Да, но нечего терять время на мечтания, надо действовать, действовать! Пусть весь мир увидит, что это значит, когда Клотильда говорит: «Я иду напролом!»
В тот же день Гарри лично отнес отцу в «Звезду» приглашение на доклад профессора Менниха, написанное в самом дружеском тоне. Гарри поручено было намекнуть, что гауляйтер, Таубенхауз и Швабах уже дали свое согласие и папа во что бы то ни стало должен прийти на доклад, если не хочет огорчить маму. Гарри, вернувшись, сообщил, что папа, по-видимому, был очень тронут и обещал прийти, если позволят дела.
Фабиан не пришел, но все же прислал письмо, что болен и лежит в постели.
Несколько почетных гостей тоже не пришли на доклад. Отсутствовал Таубенхауз, на которого рассчитывала Клотильда, да и гауляйтера задержали срочные дела. Только Швабах сдержал обещание, но с ним она больших надежд не связывала. Гауляйтер прислал своего заместителя, ротмистра Мена, который преподнес Клотильде фотографию Румпфа с его собственноручной любезной надписью. Да, вот у кого можно было поучиться светскому обхождению.
А гауляйтер и в самом деле не мог прийти. Он до трех часов ночи сидел в «Звезде» с Таубенхаузом, прокурором и ректором высшей школы, играя в двадцать одно.
Наемный лакей в черной паре и белых перчатках, бесшумно открывал двери гостям, и Клотильда торжественно произнесла «приветствие фюреру», которое она недавно ввела в обиход, чтобы придать своим вечерам строгость и торжественность.

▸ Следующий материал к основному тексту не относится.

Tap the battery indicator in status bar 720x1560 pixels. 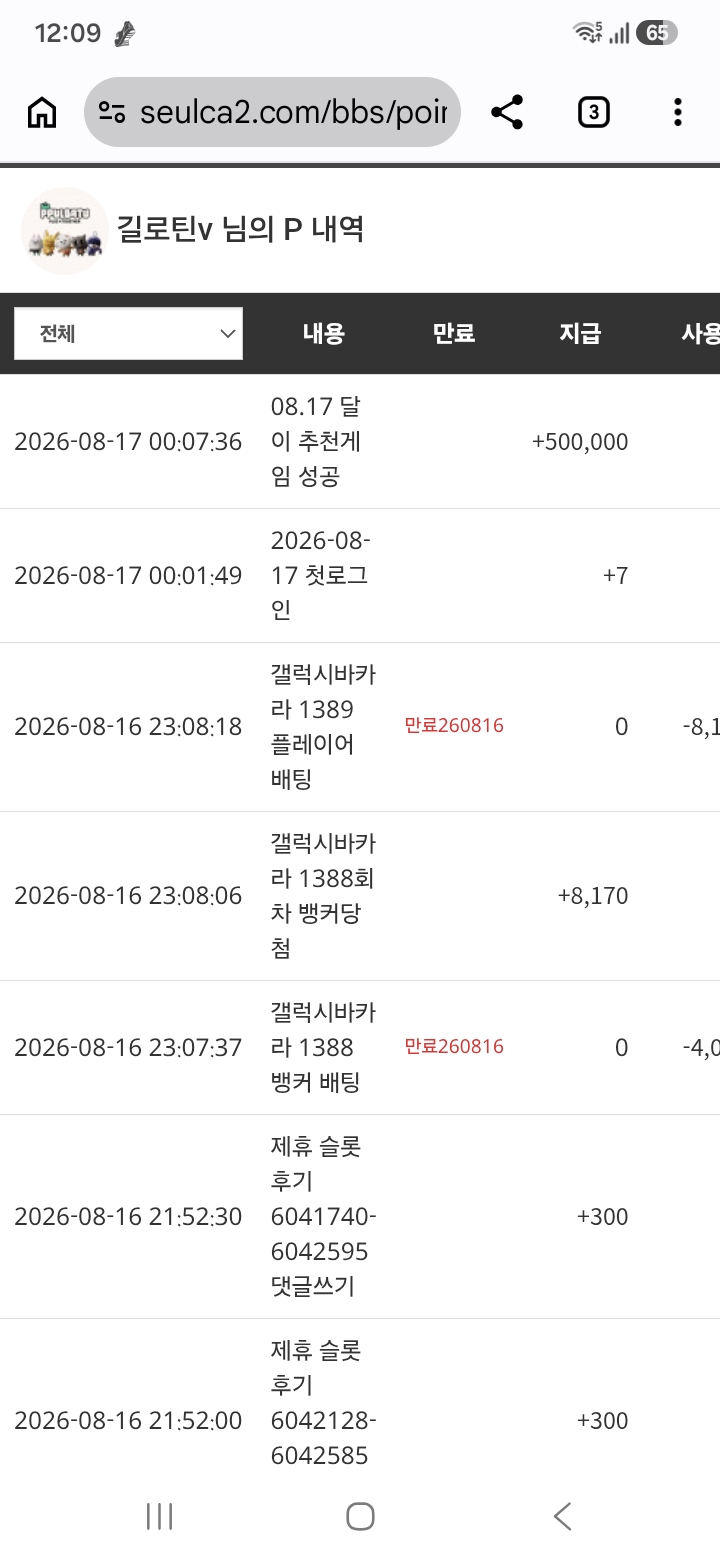656,33
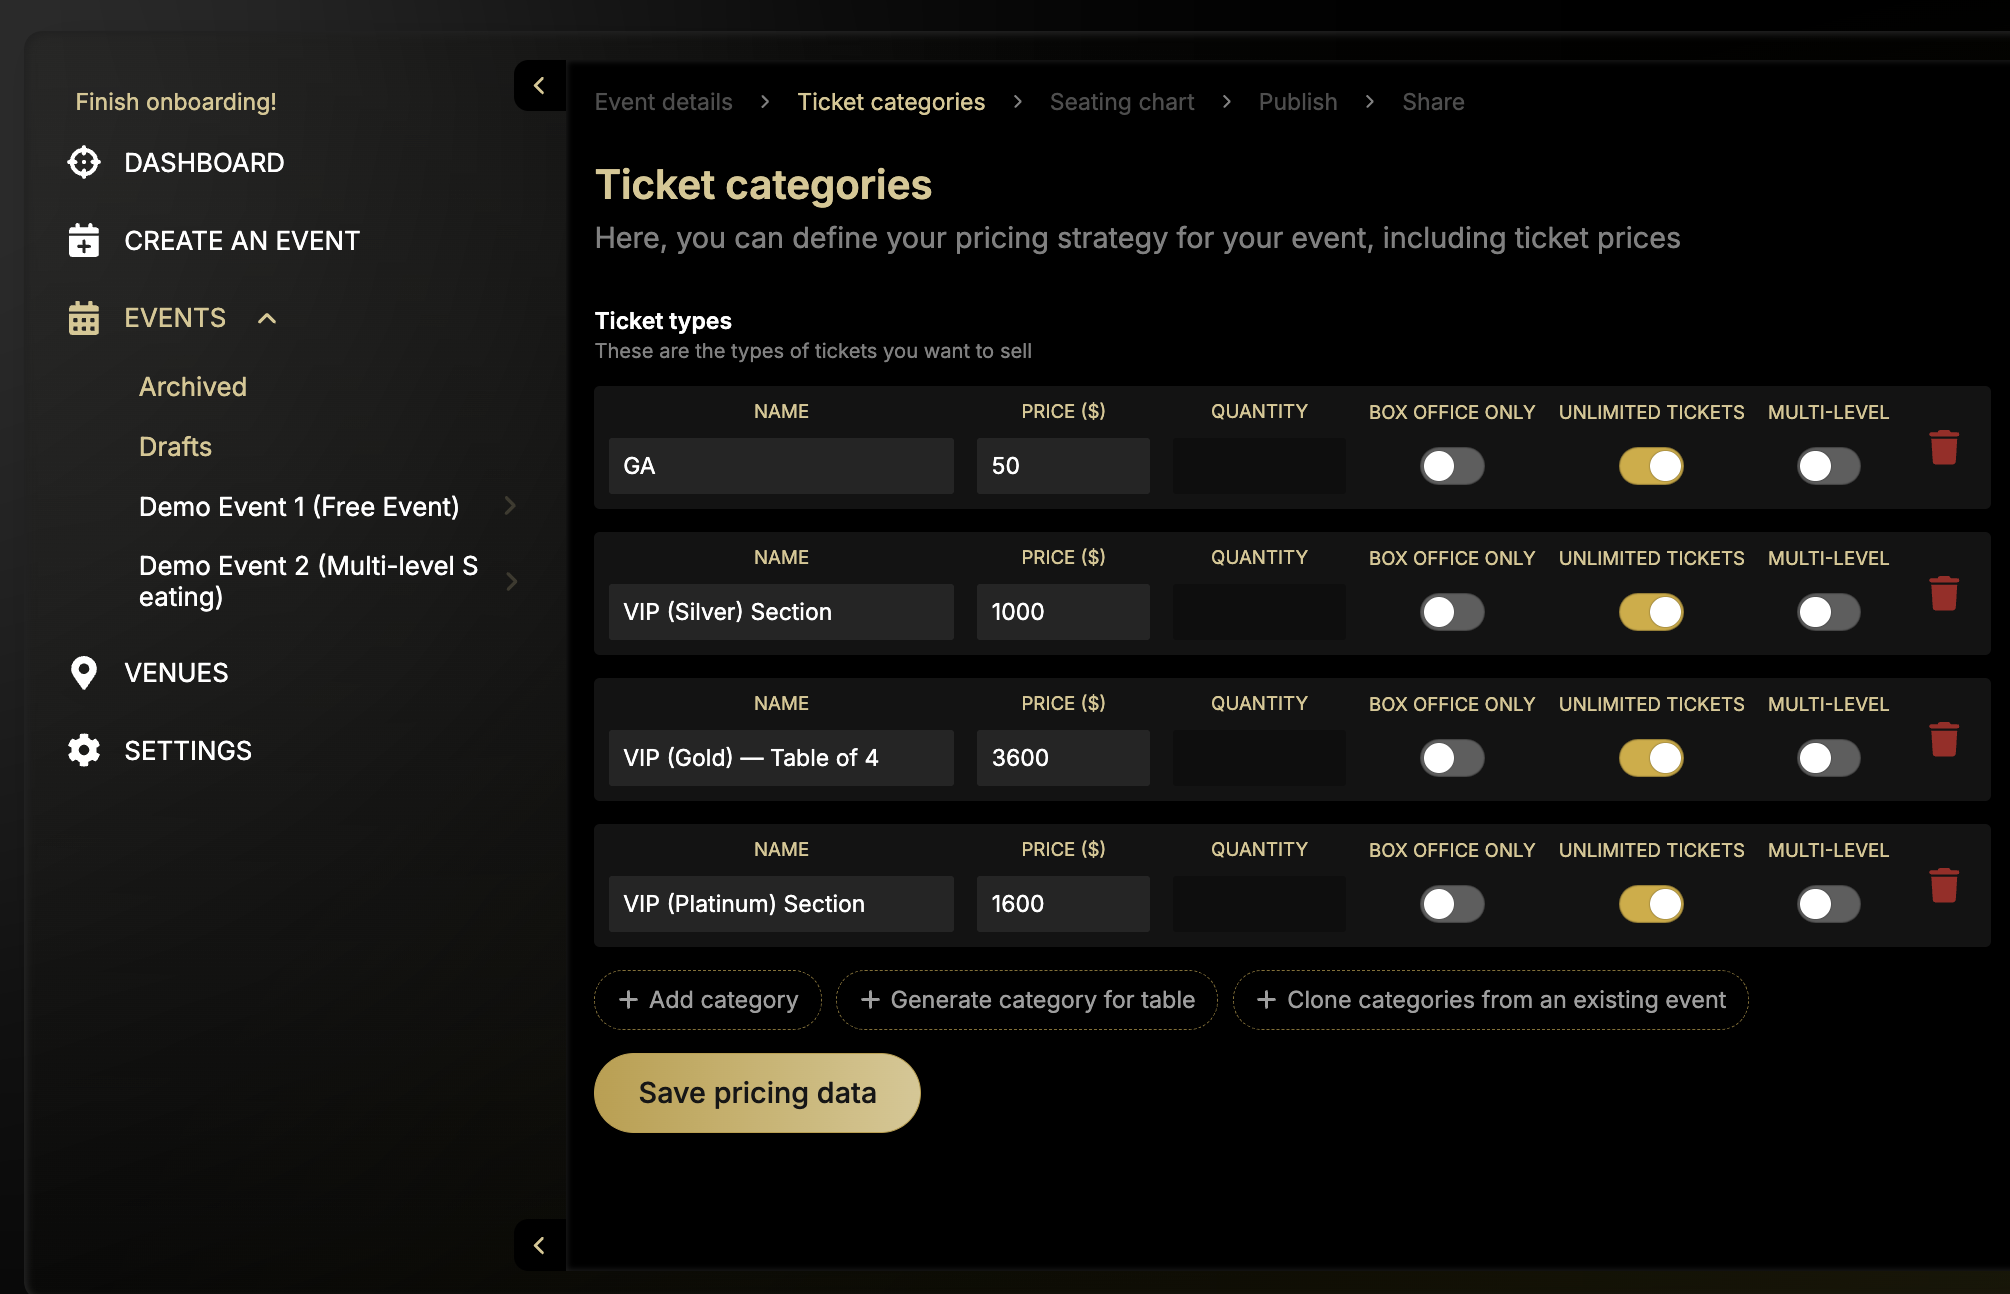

Оно состояло в том, что, рекомендуя оратора, она от имени всех собравшихся обращалась с клятвой верности к фюреру. Сегодня ей впервые удалось простереть руку к портрету фюрера.
Профессор Менних, знаменитый кенигсбергский оратор, был уже немолодой человек; волосы на его голове торчали во все стороны. Он кротко и добродушно улыбался, видимо, нимало не волнуясь. В своем докладе профессор битый час говорил о Польше, где прожил много лет; особенно подробно останавливался он на ее населении. «Что же представляют собою теперь поляки? — улыбаясь, спрашивал он. — Прежде они были приятными соседями, а теперь? Теперь они бесцеремонно переходят через границу, сгоняют крестьян с их полей и, случается, — тут он выразительно улыбнулся, — убивают одного-двух немцев». Весь доклад был проникнут кротостью и миролюбием.